(Collected data)
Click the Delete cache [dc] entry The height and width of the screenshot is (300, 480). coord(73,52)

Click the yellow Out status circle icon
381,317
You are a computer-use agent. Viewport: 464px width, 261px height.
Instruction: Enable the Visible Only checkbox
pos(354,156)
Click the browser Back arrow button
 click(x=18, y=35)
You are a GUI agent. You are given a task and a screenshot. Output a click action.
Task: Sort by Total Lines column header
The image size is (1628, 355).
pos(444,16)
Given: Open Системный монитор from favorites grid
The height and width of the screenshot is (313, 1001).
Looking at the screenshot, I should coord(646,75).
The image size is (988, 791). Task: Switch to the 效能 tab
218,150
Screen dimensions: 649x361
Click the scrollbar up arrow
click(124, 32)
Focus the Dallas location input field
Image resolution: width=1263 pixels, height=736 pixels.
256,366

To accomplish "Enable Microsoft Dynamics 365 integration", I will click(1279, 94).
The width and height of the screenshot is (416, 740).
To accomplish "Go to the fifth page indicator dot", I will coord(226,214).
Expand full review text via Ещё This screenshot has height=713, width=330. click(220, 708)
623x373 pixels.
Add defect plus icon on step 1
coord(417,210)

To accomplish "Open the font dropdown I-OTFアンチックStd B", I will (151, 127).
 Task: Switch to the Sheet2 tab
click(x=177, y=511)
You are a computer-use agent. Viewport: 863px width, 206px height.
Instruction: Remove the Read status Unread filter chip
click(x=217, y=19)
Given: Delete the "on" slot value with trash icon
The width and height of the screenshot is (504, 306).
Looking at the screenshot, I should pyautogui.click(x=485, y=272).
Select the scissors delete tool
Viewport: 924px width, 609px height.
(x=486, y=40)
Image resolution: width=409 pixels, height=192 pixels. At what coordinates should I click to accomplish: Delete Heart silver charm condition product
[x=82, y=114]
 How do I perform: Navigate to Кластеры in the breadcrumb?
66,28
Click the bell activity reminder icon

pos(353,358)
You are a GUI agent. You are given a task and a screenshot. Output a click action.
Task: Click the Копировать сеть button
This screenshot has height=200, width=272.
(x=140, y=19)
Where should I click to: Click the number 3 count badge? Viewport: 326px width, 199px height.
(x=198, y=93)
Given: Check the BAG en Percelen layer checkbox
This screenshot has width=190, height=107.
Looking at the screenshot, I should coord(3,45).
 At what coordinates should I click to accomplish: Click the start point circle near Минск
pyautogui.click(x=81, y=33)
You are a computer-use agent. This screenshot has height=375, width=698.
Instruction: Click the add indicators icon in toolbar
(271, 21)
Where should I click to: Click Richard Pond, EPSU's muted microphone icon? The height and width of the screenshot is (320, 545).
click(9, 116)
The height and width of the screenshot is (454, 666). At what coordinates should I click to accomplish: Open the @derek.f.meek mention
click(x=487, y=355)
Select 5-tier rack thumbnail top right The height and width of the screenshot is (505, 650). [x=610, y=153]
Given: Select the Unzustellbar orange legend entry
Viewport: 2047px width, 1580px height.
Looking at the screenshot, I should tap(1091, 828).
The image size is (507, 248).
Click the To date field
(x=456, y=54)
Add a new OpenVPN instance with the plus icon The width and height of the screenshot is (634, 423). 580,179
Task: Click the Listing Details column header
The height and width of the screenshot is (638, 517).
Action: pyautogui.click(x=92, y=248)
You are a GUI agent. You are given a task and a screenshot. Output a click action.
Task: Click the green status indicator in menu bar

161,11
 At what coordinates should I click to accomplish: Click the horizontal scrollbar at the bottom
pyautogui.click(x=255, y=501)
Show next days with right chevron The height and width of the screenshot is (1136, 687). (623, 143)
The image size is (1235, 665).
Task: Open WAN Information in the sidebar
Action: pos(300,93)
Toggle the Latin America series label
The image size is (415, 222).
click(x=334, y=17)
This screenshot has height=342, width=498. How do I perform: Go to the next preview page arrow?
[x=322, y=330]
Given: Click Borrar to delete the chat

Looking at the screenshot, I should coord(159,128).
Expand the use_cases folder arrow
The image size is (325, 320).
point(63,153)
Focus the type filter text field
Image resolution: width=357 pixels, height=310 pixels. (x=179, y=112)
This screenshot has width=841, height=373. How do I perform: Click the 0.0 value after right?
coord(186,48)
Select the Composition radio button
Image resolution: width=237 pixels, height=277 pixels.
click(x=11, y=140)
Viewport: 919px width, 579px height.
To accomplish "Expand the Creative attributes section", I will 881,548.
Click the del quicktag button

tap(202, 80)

**About this exercise**
Each line of the records above must be copied exactly.

**Answer below**
Click the Delete cache [dc] entry The height and width of the screenshot is (300, 480). coord(73,52)

Click the yellow Out status circle icon
381,317
You are a computer-use agent. Viewport: 464px width, 261px height.
Instruction: Enable the Visible Only checkbox
pos(354,156)
Click the browser Back arrow button
 click(x=18, y=35)
You are a GUI agent. You are given a task and a screenshot. Output a click action.
Task: Sort by Total Lines column header
The image size is (1628, 355).
pos(444,16)
Given: Open Системный монитор from favorites grid
The height and width of the screenshot is (313, 1001).
Looking at the screenshot, I should coord(646,75).
The image size is (988, 791). Task: Switch to the 效能 tab
218,150
Screen dimensions: 649x361
Click the scrollbar up arrow
click(124, 32)
Focus the Dallas location input field
Image resolution: width=1263 pixels, height=736 pixels.
256,366

To accomplish "Enable Microsoft Dynamics 365 integration", I will click(1279, 94).
The width and height of the screenshot is (416, 740).
To accomplish "Go to the fifth page indicator dot", I will coord(226,214).
Expand full review text via Ещё This screenshot has height=713, width=330. click(220, 708)
623x373 pixels.
Add defect plus icon on step 1
coord(417,210)

To accomplish "Open the font dropdown I-OTFアンチックStd B", I will (151, 127).
 Task: Switch to the Sheet2 tab
click(x=177, y=511)
You are a computer-use agent. Viewport: 863px width, 206px height.
Instruction: Remove the Read status Unread filter chip
click(x=217, y=19)
Given: Delete the "on" slot value with trash icon
The width and height of the screenshot is (504, 306).
Looking at the screenshot, I should pyautogui.click(x=485, y=272).
Select the scissors delete tool
Viewport: 924px width, 609px height.
(x=486, y=40)
Image resolution: width=409 pixels, height=192 pixels. At what coordinates should I click to accomplish: Delete Heart silver charm condition product
[x=82, y=114]
 How do I perform: Navigate to Кластеры in the breadcrumb?
66,28
Click the bell activity reminder icon

pos(353,358)
You are a GUI agent. You are given a task and a screenshot. Output a click action.
Task: Click the Копировать сеть button
This screenshot has height=200, width=272.
(x=140, y=19)
Where should I click to: Click the number 3 count badge? Viewport: 326px width, 199px height.
(x=198, y=93)
Given: Check the BAG en Percelen layer checkbox
This screenshot has width=190, height=107.
Looking at the screenshot, I should coord(3,45).
 At what coordinates should I click to accomplish: Click the start point circle near Минск
pyautogui.click(x=81, y=33)
You are a computer-use agent. This screenshot has height=375, width=698.
Instruction: Click the add indicators icon in toolbar
(271, 21)
Where should I click to: Click Richard Pond, EPSU's muted microphone icon? The height and width of the screenshot is (320, 545).
click(9, 116)
The height and width of the screenshot is (454, 666). At what coordinates should I click to accomplish: Open the @derek.f.meek mention
click(x=487, y=355)
Select 5-tier rack thumbnail top right The height and width of the screenshot is (505, 650). [x=610, y=153]
Given: Select the Unzustellbar orange legend entry
Viewport: 2047px width, 1580px height.
Looking at the screenshot, I should tap(1091, 828).
The image size is (507, 248).
Click the To date field
(x=456, y=54)
Add a new OpenVPN instance with the plus icon The width and height of the screenshot is (634, 423). 580,179
Task: Click the Listing Details column header
The height and width of the screenshot is (638, 517).
Action: pyautogui.click(x=92, y=248)
You are a GUI agent. You are given a task and a screenshot. Output a click action.
Task: Click the green status indicator in menu bar

161,11
 At what coordinates should I click to accomplish: Click the horizontal scrollbar at the bottom
pyautogui.click(x=255, y=501)
Show next days with right chevron The height and width of the screenshot is (1136, 687). (623, 143)
The image size is (1235, 665).
Task: Open WAN Information in the sidebar
Action: pos(300,93)
Toggle the Latin America series label
The image size is (415, 222).
click(x=334, y=17)
This screenshot has height=342, width=498. How do I perform: Go to the next preview page arrow?
[x=322, y=330]
Given: Click Borrar to delete the chat

Looking at the screenshot, I should coord(159,128).
Expand the use_cases folder arrow
The image size is (325, 320).
point(63,153)
Focus the type filter text field
Image resolution: width=357 pixels, height=310 pixels. (x=179, y=112)
This screenshot has width=841, height=373. How do I perform: Click the 0.0 value after right?
coord(186,48)
Select the Composition radio button
Image resolution: width=237 pixels, height=277 pixels.
click(x=11, y=140)
Viewport: 919px width, 579px height.
To accomplish "Expand the Creative attributes section", I will 881,548.
Click the del quicktag button

tap(202, 80)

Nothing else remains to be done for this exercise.